RECORDED DATA
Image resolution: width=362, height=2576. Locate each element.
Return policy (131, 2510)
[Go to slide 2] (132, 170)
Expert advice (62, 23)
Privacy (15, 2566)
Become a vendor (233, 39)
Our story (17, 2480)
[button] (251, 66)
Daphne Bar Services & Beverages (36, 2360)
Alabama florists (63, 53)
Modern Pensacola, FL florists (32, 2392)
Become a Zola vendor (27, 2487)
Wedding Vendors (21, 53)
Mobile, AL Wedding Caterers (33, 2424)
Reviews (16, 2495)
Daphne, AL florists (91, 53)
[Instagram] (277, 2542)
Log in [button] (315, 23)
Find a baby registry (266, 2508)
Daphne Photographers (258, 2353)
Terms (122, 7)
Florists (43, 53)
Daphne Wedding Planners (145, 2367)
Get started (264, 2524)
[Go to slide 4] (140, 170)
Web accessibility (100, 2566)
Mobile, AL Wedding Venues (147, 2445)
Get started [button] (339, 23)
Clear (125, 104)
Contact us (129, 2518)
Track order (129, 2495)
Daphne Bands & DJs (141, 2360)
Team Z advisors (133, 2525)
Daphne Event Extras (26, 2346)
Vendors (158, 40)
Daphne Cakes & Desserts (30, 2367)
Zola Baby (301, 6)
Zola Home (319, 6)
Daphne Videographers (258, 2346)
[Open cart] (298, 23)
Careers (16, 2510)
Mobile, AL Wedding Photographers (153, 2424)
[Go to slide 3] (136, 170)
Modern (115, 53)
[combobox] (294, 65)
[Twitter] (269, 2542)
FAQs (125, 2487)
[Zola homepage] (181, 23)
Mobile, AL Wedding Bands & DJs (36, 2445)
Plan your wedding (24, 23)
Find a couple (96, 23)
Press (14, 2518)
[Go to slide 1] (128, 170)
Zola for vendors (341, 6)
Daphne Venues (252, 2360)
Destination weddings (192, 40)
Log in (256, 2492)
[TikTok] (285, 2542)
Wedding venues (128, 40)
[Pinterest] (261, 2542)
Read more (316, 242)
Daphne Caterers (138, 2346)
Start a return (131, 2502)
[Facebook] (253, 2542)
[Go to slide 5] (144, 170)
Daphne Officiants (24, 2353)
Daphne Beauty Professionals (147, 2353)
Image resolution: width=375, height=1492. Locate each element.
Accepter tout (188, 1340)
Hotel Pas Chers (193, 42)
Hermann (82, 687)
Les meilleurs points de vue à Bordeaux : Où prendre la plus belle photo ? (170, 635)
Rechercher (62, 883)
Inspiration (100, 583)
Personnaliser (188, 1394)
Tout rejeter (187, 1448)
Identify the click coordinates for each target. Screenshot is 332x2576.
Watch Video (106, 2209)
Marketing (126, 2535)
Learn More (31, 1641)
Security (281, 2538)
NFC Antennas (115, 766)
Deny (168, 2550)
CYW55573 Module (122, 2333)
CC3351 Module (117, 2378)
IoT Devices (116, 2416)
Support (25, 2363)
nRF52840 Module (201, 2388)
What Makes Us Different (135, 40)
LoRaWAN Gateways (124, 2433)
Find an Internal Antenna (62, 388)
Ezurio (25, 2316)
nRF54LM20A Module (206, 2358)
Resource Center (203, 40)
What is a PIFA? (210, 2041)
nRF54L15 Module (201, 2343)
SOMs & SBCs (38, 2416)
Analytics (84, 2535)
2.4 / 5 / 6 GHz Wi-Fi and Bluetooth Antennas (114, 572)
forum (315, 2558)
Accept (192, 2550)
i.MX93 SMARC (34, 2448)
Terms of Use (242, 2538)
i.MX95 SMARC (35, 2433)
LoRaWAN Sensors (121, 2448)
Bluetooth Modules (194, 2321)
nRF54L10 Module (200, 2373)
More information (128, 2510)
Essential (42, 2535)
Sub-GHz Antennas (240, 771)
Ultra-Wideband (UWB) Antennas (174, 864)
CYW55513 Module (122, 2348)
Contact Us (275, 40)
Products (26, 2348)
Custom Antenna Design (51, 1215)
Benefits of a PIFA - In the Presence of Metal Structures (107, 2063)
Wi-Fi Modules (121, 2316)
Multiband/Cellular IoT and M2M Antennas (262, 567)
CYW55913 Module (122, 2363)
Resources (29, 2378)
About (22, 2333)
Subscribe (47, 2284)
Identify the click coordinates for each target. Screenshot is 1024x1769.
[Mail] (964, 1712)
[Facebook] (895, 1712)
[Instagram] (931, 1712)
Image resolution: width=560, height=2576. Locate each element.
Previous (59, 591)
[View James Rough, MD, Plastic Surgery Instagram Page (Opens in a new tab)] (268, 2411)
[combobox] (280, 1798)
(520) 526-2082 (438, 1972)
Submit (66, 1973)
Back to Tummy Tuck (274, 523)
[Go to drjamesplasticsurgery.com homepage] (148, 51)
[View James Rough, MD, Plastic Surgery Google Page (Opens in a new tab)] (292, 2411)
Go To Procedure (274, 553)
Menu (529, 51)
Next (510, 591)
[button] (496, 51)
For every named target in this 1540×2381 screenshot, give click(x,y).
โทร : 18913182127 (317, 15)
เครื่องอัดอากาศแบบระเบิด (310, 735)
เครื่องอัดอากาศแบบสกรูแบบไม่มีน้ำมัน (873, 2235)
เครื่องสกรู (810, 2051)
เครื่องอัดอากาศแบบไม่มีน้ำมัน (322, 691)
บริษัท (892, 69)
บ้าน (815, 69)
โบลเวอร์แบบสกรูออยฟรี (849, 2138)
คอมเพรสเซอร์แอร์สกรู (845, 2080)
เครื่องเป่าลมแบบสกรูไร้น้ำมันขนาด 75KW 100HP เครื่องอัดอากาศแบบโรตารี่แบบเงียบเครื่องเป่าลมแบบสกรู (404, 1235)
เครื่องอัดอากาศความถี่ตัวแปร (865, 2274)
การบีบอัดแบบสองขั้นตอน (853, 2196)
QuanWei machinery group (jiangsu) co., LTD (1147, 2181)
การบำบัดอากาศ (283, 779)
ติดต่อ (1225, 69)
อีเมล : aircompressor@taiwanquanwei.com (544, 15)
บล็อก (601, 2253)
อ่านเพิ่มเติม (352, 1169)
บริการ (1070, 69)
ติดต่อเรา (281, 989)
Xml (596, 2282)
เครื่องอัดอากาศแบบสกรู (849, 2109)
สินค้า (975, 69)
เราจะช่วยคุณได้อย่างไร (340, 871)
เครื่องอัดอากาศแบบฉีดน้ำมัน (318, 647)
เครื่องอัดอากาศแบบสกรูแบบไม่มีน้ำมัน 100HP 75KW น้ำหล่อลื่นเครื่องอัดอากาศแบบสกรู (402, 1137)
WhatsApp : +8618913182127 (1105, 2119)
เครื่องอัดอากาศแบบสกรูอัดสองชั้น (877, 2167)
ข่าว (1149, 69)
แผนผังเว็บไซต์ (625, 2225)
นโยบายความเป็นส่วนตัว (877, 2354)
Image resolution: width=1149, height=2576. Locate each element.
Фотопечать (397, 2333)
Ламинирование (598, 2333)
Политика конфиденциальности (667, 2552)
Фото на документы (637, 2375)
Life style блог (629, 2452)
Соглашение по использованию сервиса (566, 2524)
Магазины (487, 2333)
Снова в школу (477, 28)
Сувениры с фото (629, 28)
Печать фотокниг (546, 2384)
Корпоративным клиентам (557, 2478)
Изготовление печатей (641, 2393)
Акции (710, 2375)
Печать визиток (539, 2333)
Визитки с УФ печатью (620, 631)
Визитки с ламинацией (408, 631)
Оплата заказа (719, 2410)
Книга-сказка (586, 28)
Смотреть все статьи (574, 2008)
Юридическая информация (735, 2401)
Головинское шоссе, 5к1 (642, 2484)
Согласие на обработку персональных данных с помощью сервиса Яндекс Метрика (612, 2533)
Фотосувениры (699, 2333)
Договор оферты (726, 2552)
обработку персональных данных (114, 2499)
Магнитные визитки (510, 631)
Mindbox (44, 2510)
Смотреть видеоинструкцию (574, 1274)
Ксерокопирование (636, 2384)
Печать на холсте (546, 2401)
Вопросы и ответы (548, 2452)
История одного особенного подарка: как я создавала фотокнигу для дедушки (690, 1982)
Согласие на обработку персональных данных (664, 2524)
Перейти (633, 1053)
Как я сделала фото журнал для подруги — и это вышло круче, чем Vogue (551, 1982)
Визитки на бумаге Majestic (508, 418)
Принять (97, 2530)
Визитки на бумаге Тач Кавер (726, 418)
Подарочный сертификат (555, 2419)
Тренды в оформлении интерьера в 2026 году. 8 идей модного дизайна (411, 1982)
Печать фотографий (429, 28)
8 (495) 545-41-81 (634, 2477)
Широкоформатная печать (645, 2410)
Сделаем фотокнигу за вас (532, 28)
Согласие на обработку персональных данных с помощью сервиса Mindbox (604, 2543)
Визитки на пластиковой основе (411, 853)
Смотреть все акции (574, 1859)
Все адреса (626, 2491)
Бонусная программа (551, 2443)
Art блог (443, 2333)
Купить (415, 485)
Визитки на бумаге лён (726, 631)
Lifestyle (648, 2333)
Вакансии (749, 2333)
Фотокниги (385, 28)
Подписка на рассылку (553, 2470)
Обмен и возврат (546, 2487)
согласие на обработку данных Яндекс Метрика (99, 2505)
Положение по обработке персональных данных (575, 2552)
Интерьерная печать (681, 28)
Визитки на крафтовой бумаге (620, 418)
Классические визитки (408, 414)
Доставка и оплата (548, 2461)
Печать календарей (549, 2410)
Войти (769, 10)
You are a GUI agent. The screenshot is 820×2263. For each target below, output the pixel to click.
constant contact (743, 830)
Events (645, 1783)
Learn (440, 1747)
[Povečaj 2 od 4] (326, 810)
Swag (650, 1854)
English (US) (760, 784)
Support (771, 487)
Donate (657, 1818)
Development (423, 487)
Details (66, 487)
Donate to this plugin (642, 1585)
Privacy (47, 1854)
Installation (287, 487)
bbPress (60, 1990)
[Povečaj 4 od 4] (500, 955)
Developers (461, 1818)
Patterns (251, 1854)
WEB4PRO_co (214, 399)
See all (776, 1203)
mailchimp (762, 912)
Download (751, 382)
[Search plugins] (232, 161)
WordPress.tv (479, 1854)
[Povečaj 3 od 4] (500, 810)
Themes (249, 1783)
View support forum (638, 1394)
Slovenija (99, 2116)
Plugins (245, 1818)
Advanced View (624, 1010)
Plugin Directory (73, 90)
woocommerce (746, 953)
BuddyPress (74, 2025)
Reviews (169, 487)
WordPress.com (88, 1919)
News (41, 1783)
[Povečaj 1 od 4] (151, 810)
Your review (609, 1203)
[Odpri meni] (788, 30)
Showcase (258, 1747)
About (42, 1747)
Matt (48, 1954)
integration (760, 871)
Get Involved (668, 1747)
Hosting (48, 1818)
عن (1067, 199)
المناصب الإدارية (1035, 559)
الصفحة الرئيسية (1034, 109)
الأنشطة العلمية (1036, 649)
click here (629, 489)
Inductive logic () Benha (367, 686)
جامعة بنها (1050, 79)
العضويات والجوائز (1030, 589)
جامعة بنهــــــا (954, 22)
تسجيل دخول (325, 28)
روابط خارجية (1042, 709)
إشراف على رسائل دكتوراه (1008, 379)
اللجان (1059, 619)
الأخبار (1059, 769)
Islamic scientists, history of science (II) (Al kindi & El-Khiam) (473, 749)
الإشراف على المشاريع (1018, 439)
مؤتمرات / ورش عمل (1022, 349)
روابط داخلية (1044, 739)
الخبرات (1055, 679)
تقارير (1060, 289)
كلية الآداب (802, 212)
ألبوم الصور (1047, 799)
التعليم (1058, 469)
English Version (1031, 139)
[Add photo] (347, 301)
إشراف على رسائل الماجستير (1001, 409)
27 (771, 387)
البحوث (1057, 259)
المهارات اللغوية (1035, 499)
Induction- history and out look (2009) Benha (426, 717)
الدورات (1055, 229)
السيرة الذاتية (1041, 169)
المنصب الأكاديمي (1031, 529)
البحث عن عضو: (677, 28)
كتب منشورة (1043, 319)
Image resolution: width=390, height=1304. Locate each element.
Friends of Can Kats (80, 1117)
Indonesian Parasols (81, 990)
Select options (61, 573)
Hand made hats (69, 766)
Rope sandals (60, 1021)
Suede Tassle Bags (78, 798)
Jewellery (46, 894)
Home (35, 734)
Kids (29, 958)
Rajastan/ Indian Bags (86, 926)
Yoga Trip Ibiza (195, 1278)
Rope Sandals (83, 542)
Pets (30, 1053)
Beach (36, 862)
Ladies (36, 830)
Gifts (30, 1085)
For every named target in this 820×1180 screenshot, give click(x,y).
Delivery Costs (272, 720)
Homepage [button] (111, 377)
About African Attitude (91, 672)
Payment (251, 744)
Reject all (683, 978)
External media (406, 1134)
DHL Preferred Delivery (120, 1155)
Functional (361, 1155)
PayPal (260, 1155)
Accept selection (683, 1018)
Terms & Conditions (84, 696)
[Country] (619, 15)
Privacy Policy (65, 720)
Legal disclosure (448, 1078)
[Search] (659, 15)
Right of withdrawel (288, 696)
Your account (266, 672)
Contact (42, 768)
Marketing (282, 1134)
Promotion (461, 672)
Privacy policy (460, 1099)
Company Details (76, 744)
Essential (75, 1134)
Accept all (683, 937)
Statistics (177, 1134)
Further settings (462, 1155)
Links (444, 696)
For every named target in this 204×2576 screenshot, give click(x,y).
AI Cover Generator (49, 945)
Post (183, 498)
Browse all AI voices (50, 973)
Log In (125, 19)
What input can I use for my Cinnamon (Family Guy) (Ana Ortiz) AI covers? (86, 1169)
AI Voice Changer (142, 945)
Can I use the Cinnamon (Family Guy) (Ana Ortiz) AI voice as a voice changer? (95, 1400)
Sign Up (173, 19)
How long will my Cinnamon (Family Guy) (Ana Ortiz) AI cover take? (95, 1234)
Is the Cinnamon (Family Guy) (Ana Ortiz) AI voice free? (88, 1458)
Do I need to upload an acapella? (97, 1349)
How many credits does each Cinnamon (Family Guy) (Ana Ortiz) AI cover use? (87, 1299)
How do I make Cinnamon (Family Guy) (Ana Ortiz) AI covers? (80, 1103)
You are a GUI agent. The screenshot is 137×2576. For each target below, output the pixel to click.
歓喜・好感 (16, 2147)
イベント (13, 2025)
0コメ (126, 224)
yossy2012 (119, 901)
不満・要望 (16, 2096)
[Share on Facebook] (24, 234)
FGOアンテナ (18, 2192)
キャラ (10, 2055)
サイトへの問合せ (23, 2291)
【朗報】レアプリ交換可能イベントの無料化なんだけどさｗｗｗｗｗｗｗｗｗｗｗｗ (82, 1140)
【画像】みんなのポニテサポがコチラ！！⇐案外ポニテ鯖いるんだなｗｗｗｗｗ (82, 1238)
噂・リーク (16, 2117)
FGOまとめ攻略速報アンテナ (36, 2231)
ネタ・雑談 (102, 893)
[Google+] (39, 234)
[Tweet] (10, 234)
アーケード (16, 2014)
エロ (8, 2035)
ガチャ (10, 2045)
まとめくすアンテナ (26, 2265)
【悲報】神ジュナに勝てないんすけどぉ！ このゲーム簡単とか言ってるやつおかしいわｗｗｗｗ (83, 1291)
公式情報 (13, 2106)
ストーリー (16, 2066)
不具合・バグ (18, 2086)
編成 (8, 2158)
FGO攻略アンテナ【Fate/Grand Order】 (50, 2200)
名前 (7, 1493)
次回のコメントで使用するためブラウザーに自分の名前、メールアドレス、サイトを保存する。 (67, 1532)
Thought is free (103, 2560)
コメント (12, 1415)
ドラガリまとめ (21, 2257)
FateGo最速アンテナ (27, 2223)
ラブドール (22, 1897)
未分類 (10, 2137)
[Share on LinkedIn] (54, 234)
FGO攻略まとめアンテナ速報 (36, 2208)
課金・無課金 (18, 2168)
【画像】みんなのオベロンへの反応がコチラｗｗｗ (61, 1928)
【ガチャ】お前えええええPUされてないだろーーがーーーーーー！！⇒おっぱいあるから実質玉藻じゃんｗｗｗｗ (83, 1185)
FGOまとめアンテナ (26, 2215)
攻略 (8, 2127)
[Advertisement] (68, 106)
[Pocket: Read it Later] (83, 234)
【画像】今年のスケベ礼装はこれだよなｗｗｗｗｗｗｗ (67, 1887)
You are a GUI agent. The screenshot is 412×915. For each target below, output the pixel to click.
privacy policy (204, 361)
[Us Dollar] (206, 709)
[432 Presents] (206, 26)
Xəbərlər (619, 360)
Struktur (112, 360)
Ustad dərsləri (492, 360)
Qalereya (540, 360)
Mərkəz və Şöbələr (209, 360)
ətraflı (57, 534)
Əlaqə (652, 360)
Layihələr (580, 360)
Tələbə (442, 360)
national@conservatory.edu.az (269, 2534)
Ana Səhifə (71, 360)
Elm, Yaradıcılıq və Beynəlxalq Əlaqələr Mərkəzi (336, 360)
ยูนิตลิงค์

INSTRUCTIONS TO FOLLOW
Write out exactly the lines between the start of the entries and the line containing "Zola Baby (301, 6)", including that line and the first one.

WRITTEN ANSWER
Image resolution: width=362, height=2576. Locate each element.
Return policy (131, 2510)
[Go to slide 2] (132, 170)
Expert advice (62, 23)
Privacy (15, 2566)
Become a vendor (233, 39)
Our story (17, 2480)
[button] (251, 66)
Daphne Bar Services & Beverages (36, 2360)
Alabama florists (63, 53)
Modern Pensacola, FL florists (32, 2392)
Become a Zola vendor (27, 2487)
Wedding Vendors (21, 53)
Mobile, AL Wedding Caterers (33, 2424)
Reviews (16, 2495)
Daphne, AL florists (91, 53)
[Instagram] (277, 2542)
Log in [button] (315, 23)
Find a baby registry (266, 2508)
Daphne Photographers (258, 2353)
Terms (122, 7)
Florists (43, 53)
Daphne Wedding Planners (145, 2367)
Get started (264, 2524)
[Go to slide 4] (140, 170)
Web accessibility (100, 2566)
Mobile, AL Wedding Venues (147, 2445)
Get started [button] (339, 23)
Clear (125, 104)
Contact us (129, 2518)
Track order (129, 2495)
Daphne Bands & DJs (141, 2360)
Team Z advisors (133, 2525)
Daphne Event Extras (26, 2346)
Vendors (158, 40)
Daphne Cakes & Desserts (30, 2367)
Zola Baby (301, 6)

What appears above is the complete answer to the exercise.